La novecentesca facciata di S. Antonio Abate, chiesa situata in via Carlo Alberto tra piazza Vittorio e S. Maria Maggiore, potrebbe trarre in inganno. Non viene nemmeno la tentazione di fermarsi, catalogandola tra le chiese moderne e invece le sue origini sono antichissime. Innanzitutto, avvicinandosi, si scopre che lo splendido portale romanico non è un’imitazione, ma risale veramente al XIII secolo. Più precisamente fu realizzato tra il 1262 e il 1266, forse dai Vassalletto, e ornava una precedente costruzione; le bellissime sfingi alla base del grande arco ne sono una conferma.

La chiesa, invece, fu fondata nel 1308 ed era annessa ad un ospedale, specializzato nella cura delle malattie della pelle (soprattutto il “fuoco di S. Antonio”), costruito nella seconda metà del ‘200, grazie ad una eredità di un certo cardinale Capocci. Nel 1481, veniva completamente rifatta in forme rinascimentali, forse da uno degli architetti che lavoravano alle dipendenze di Sisto IV (ad esempio Baccio Pontelli). Nel secolo XVI l’ospedale venne ingrandito e restaurato diverse volte e la chiesa fu rimaneggiata. Anche l’attuale aspetto urbanistico della zona risale a quel periodo, con l’apertura di via Merulana e delle strade limitrofe, ad opera di Gregorio XIII (1572-1585) e Sisto V (1585-1590).

La chiesa fu rinnovata quasi completamente nella prima metà del ‘700, su progetto di un architetto sconosciuto, forse un seguace di Alessandro Galilei. Nel 1928 la S. Sede acquistò chiesa, ospedale ed altre costruzioni adiacenti; tutto il complesso fu trasformato e sorsero quattro istituti religiosi. La chiesa di S. Antonio fu affidata ai cattolici russi, i quali erano rimasti senza una sede stabile, poiché la loro chiesa di S. Lorenzo ai Monti era stata spazzata via durante i lavori per l’apertura di via dei Fori Imperiali. La facciata, preceduta da una scala a doppia rampa, fu costruita nel 1932, durante il pontificato di Pio XI (1922-1939).

L’interno è a tre navate, divise da pilastri, con due cappelle laterali, cappelle esagonali alla fine delle due navate minori e abside. La cappella a destra fu realizzata da Domenico Fontana nel 1583 e rinnovata nel secolo XVIII con aggiunta di stucchi e decorazioni. Nel tamburo della cupola di questa cappella sono tutt’ora visibili quattro affreschi del Pomarancio (sec. XVI) raffiguranti “Storie del Duca Balacio d’Egitto”. Sulle pareti delle navate laterali da notare grandi affreschi del ‘700 per lo più di autori ignoti.

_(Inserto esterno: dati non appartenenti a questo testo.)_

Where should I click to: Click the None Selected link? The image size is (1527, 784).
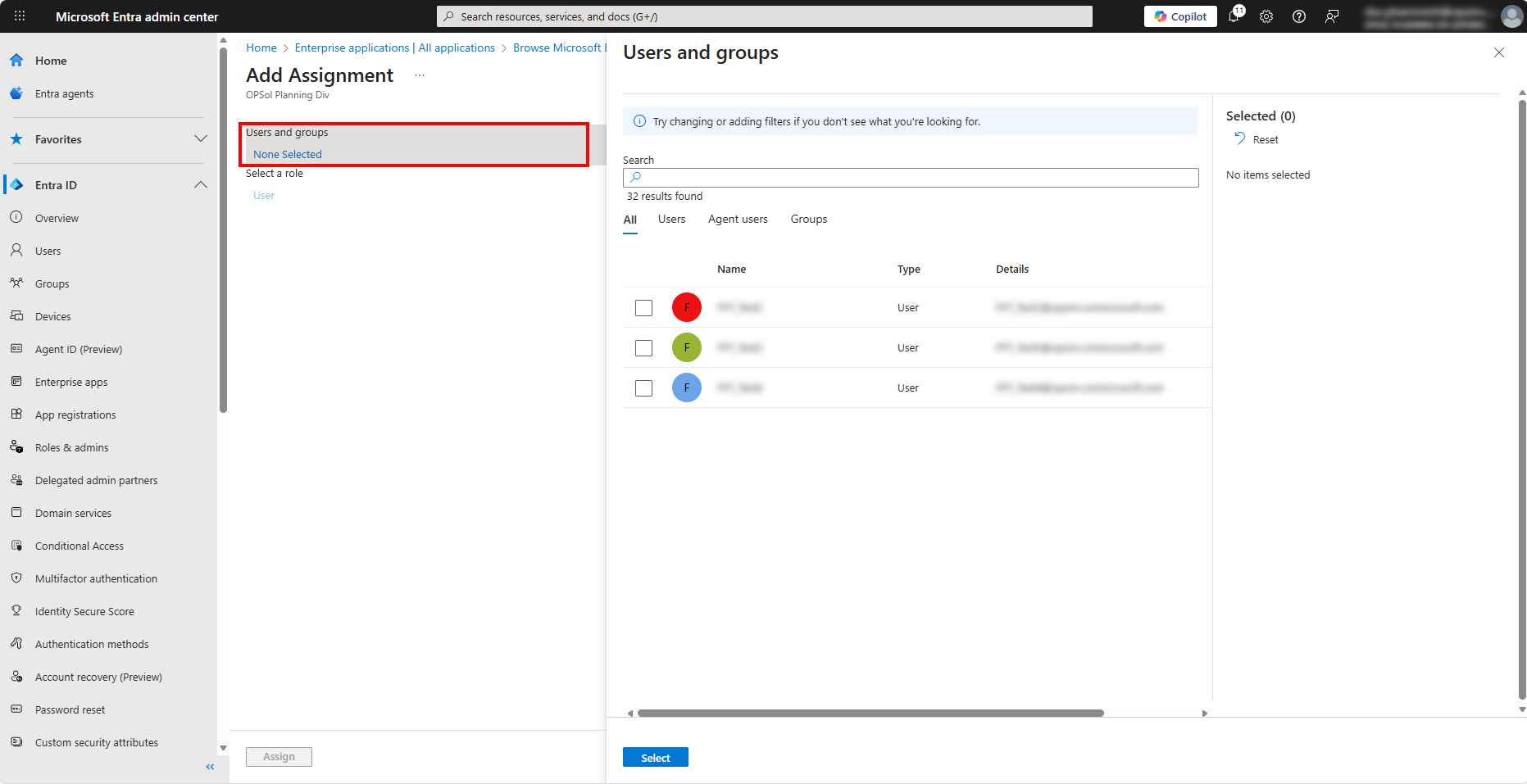288,154
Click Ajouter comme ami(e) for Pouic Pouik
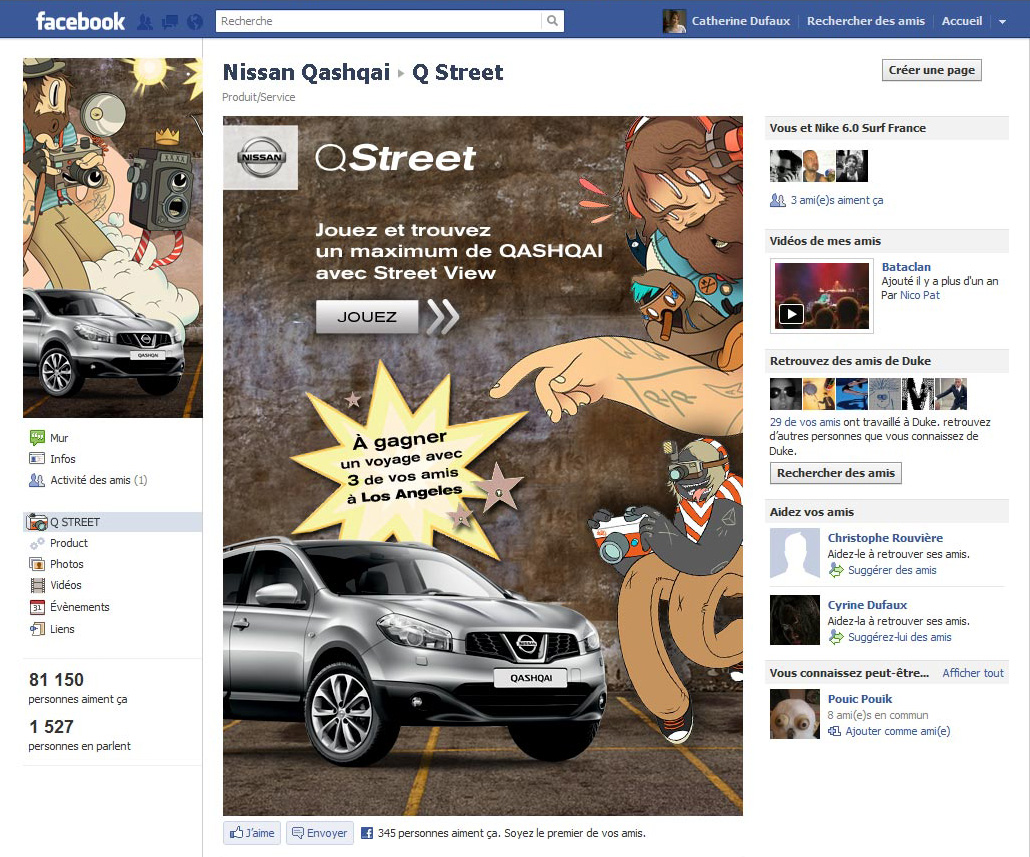 [897, 731]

La chiesa è officiata con il rito russo ed è pertanto arredata secondo i canoni di questa liturgia. Una grande iconostasi dorata e decorata separa la navata mediana dal coro; il presbiterio è una sorta di palcoscenico sul quale alti sacerdoti barbuti “recitano” strani e misteriosi riti, fatti di nenie lamentose e fiumi di incenso.